Predicting befriending scheme success using machine learning and neodemographic information
Main Article Content
Abstract
Introduction & Background
The study of loneliness and social networks has largely involved social media analysis for both social circle insights and loneliness predictions from language. While geospatial data have also been used to investigate loneliness, the approach has predominantly involved a traditional investigation of geolocations per se. Few studies have focused on the factors contributing to the success of human relationships and the associated loneliness reduction – which was the objective of this project.
Objectives & Approach
The data were obtained from B:friend – a wellbeing charity dedicated to tackling loneliness through befriending schemes for Older Adults – and joined with the Index of Multiple Deprivation (2019) for feature engineering. The objective was to identify features which contributed to a successful friendship. The dataset included neodemographic information: geospatial and demographic data for both sides of each pair (the Older Adult (Older Neighbour) and the paired Volunteer); as well as preference features for a potential pairing. Machine learning classification models (logistic regression, decision trees, random forest, support vector machines and xgboost) were used to determine which features contributed to successful short- and long-term befriending schemes. A total of 805 pairings were analysed.

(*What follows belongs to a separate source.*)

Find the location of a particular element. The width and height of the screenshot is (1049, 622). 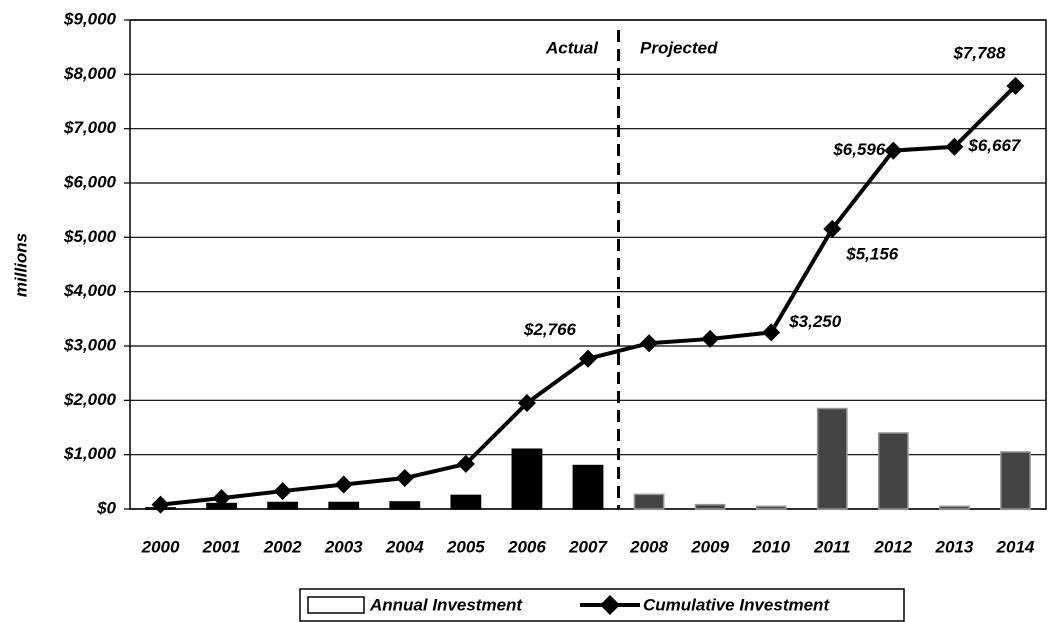

x-tick-label: 2002 is located at coordinates (282, 546).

Relevance to Digital Footprints
The project used geospatial information paired with demographic records collected by B:friend digitally to identify the features which contributed to a successful friendship.
Results
The preliminary results offer insight into the features which contribute to short-and long-term friendships, with variables such as house suitability, third COVID-19 lockdown and income decile difference driving the predictions. On average, a third of the friendships appear to succeed. Additionally, we use a series of variable importance measures to rank order variables which contribute to successful befriending of the pairings.
Conclusions & Implications
Combining demographic and geospatial information for machine learning helps identify important factors which contribute to short- and long-term relationships, and, by extension, to tackling loneliness. This novel approach can benefit the public, as well as professionals, by offering tailored suggestions for loneliness interventions, utilising factors contributing to the specific requirements of various individuals, as well as their preferences, thus further expanding on the pre-established findings such as homophily.